PASSAGE GIVEN →
* * * * *

Metadata-Version: 2.1
Name: dotdict_parser
Version: 0.4.0
Summary: A unified path parser in C for Python
Author: Risto Kowaczewski
License: GPL-3
Classifier: Programming Language :: Python :: 3
Classifier: Programming Language :: C
Classifier: License :: OSI Approved :: GNU General Public License v3 or later (GPLv3+)
Classifier: Operating System :: OS Independent
Requires-Python: >=3.8
Description-Content-Type: text/markdown

# Universal JS like path parser for python

Specification

## 1. Overview

This specification defines how to reference properties or indices in a nested data structure using a **combined notation**:

1. **Dot notation** segments: a.b.c
2. **Bracket notation** segments: ["a"]["b"][0]
3. **Mixed notation**: a["b"].c[0]

It also imposes constraints to avoid ambiguous or invalid dot notation:
- **No leading dots** (e.g., \.something is invalid).
- **No trailing dots** (e.g., something. is invalid).
- **No repeated consecutive dots** (e.g., a..b is invalid).

---

## 2. Dot Notation Rules

1. **Valid Identifiers Only**:
   - Each dot-delimited token (segment) must be a valid identifier in the target environment.
   - This typically means alphanumeric characters plus underscores (e.g., myKey, user2, some_value).

* * * * *

GIVEN INFORMATION →

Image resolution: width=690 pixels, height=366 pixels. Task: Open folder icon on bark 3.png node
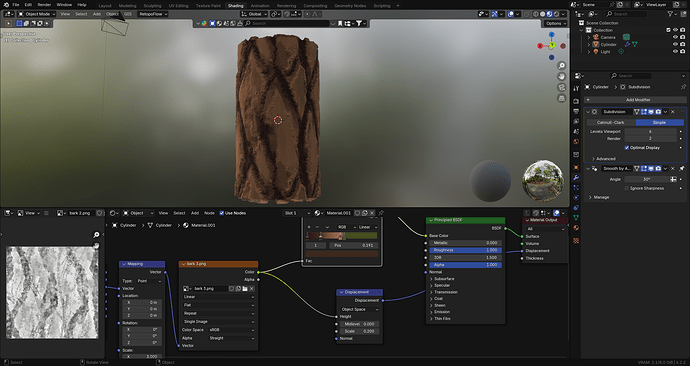[245, 289]
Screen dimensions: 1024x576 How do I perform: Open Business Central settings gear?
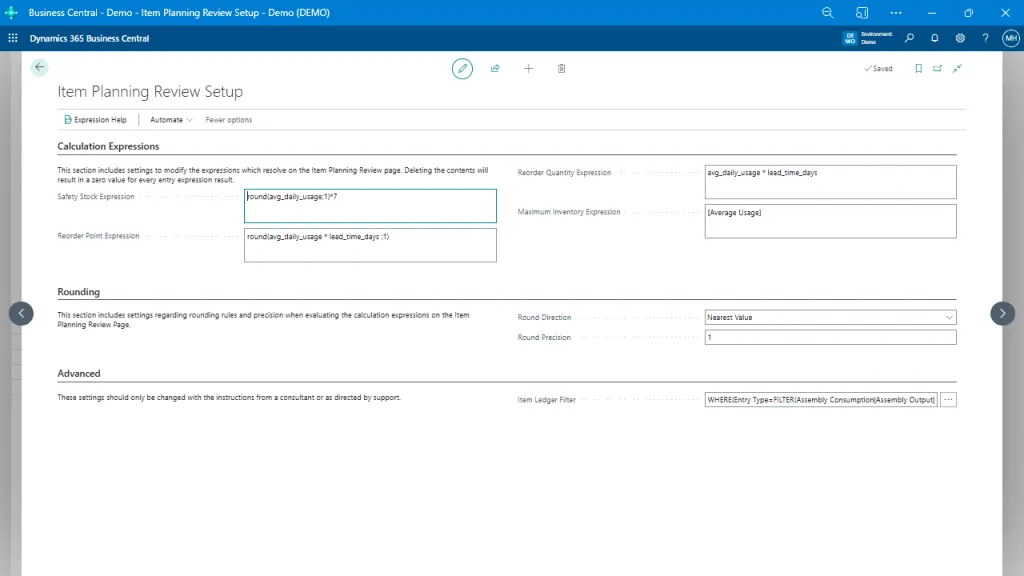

* * * * *

EXERCISE REQUIREMENTS →
Can you transcribe the package description for the path parser word for word, everything from "Metadata-Version: 2.1" down to "or later (GPLv3+)"? The data that comes after the package description is separate material.

THE REPLY →
Metadata-Version: 2.1
Name: dotdict_parser
Version: 0.4.0
Summary: A unified path parser in C for Python
Author: Risto Kowaczewski
License: GPL-3
Classifier: Programming Language :: Python :: 3
Classifier: Programming Language :: C
Classifier: License :: OSI Approved :: GNU General Public License v3 or later (GPLv3+)